Los niños necesitan constante cuidado, pero no es necesario que les hagáis ver que estáis siempre vigilándolos. Estudiad el carácter de cada uno tal como se revela en su asociación mutua, y entonces procurad corregir sus faltas fomentando las características opuestas. Debe enseñarse a los niños que el desarrollo tanto de las facultades mentales como de las físicas depende de ellos; es el resultado del esfuerzo. Debieran aprender que la felicidad no se encuentra en la complacencia egoísta; tan sólo se halla en la huella del deber. Al mismo tiempo, la madre debiera procurar que sus niños estén contentos (Id., 9-2-1882). 

Las necesidades mentales son tan importantes como las físicas. Algunos padres atienden cuidadosamente las necesidades temporales de sus hijos; los cuidan bondadosa y fielmente mientras están enfermos, y luego consideran que han cumplido todo su deber. En esto cometen un error. Tan sólo han empezado su trabajo. Se deben suplir las necesidades de la mente. Se requiere habilidad para aplicar los debidos remedios a la curación de una mente herida. Los niños han de soportar pruebas tan duras, tan graves en su carácter, como las de las personas mayores. 
 Los padres mismos no sienten siempre la  misma disposición. A menudo su mente está afligida por la perplejidad. Trabajan bajo la influencia de opiniones y sentimientos equivocados. Satanás los azota y ceden a sus tentaciones. Hablan con irritación y de una manera que excita la ira en sus hijos, y son a veces exigentes e inquietos. Los pobres niños participan del mismo espíritu, y los padres no están preparados para ayudarles, porque ellos son la causa de la dificultad. A veces todo parece ir mal. Hay intranquilidad en el ambiente, y todos pasan momentos desdichados. Los padres echan la culpa a los pobres niños, y piensan que son desobedientes e indisciplinados, los peores niños del mundo, cuando la causa de la dificultad reside en ellos mismos (Joyas de los Testimonios, tomo 1, pág. 133).

 Fomentad la amabilidad. 
La mente mal equilibrada, el genio vivo, el mal humor, la envidia o los celos testifican del descuido de los padres.

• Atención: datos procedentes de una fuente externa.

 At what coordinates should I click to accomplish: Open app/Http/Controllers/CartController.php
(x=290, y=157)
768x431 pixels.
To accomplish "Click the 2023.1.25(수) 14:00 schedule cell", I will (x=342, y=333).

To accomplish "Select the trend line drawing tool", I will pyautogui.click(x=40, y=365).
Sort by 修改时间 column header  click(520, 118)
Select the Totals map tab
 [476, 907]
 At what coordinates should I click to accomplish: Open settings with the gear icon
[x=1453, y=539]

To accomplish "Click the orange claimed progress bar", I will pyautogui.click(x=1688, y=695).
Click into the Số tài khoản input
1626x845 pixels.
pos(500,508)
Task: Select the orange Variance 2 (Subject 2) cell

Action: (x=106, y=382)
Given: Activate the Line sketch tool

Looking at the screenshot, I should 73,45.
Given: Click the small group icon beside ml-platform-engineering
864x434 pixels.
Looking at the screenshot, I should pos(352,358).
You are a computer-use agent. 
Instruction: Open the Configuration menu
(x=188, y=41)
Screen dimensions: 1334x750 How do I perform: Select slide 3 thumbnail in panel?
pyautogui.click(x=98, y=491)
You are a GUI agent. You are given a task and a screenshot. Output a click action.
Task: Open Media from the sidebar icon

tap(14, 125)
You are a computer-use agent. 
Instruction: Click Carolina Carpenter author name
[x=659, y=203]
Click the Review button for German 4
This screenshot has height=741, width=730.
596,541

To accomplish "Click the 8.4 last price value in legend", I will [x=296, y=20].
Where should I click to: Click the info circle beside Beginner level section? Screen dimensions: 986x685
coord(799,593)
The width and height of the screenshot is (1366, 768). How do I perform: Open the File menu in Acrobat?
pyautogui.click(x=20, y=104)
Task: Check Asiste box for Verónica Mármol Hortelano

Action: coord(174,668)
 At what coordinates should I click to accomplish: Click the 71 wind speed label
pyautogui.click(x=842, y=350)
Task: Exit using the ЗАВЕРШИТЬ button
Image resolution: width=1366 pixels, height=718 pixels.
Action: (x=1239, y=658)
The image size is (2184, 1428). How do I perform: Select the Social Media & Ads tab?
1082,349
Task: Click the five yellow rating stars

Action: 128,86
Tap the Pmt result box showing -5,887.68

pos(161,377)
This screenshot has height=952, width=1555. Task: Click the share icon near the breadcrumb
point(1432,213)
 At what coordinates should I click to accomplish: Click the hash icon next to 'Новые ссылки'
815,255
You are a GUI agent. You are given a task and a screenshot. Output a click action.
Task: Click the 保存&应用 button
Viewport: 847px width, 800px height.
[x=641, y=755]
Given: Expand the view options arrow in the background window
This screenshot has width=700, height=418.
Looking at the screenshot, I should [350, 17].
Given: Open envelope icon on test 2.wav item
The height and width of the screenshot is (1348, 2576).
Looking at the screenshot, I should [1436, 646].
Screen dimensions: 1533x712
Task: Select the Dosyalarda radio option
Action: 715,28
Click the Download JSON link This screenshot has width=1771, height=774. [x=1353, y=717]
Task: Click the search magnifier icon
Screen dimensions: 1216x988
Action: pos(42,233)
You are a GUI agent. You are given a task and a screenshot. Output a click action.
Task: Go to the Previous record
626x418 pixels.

Esos malos rasgos de carácter atraen gran desdicha a quien los posee. ¡Cuántos dejan de recibir, de sus compañeros y amigos, el amor de que podrían gozar si hubieran sido amables! ¡Cuántos provocan dificultades doquiera van y en cualquier cosa en que se ocupen! 
(Fundamentals of Christian Education, pág. 67).

 Los diversos temperamentos necesitan una disciplina diferente. Los niños tienen temperamentos diversos, y los padres no siempre pueden aplicar la misma disciplina a cada uno. Hay diferentes clases de mentalidades y debiera estudiarse con oración a fin de que sean modeladas para lograr el propósito designado por Dios
(Good Health, julio de 1880).

 Madres, . . . dedicad tiempo a intimar con vuestros niños. 
 Estudiad su disposición y temperamento para que sepáis cómo tratarlos. Algunos niños necesitan más atención que otros 
(Review and Herald, 9-7-1901). 

 El trato con niños poco promisorios. 
Algunos niños tienen mayor necesidad que otros de paciente disciplina y bondadosa educación. Han recibido como legado rasgos de carácter poco promisorios, y por eso tienen tanto mayor necesidad de simpatía y amor. Por sus esfuerzos perseverantes, se puede preparar a estos niños díscolos para que ocupen un lugar en la obra del Maestro. Poseen facultades sin desarrollarse que, una vez despiertas, los habilitarán para ocupar lugares mucho más destacados que los de aquellos de quienes se esperaba más. Si tenéis hijos de temperamentos peculiares, no permitáis por ello que la plaga del desaliento pase sobre sus vidas. . . Ayudadles por la manifestación de tolerancia y simpatía. Fortalecedlos con palabras amorosas y actos de bondad para que venzan sus defectos de carácter (Consejos para los Maestros. pág. 89). 

Podéis educar más de lo que pensáis. Tan pronto como la madre ama a Jesús, desea educar a sus niños para él. Podéis educar el carácter de los niños mucho más de lo que pensáis desde sus más tiernos años. El precioso nombre de Jesús debiera ser una palabra del hogar (Manuscrito 17, 1893).